Render everything from the line containing "This screenshot has height=850, width=1400." down to the line containing "the Market BTC/USD", both included, as a numbered list of lines from the material below, with blank lines left out. Leave any pictures out of the answer.

- [Extracted information]
********************

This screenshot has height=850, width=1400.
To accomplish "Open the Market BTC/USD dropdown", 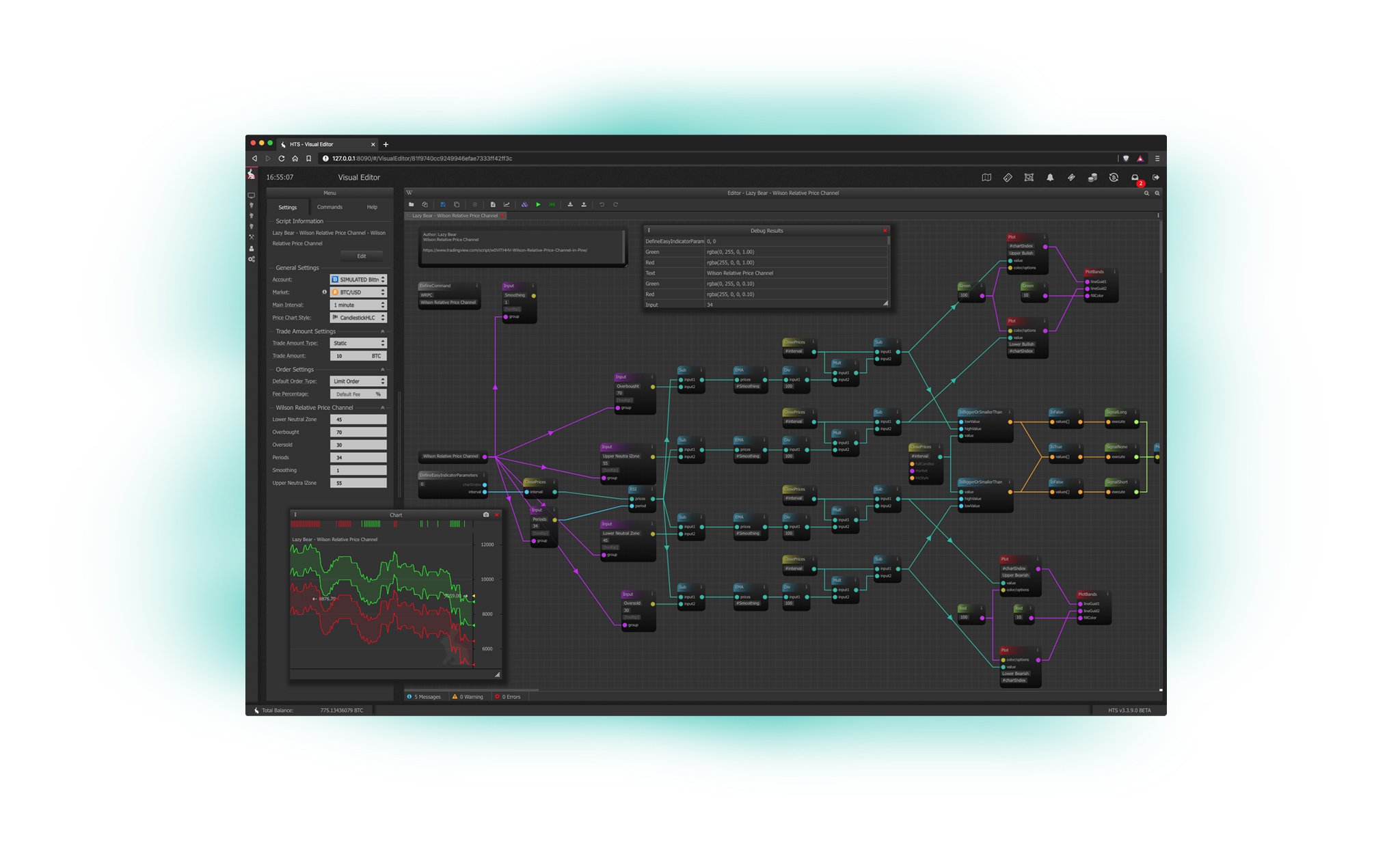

********************

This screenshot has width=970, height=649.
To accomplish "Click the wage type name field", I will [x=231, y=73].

********************

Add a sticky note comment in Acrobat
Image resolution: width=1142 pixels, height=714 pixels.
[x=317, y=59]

********************

- [Answer in full]
1. This screenshot has height=850, width=1400.
2. To accomplish "Open the Market BTC/USD dropdown", 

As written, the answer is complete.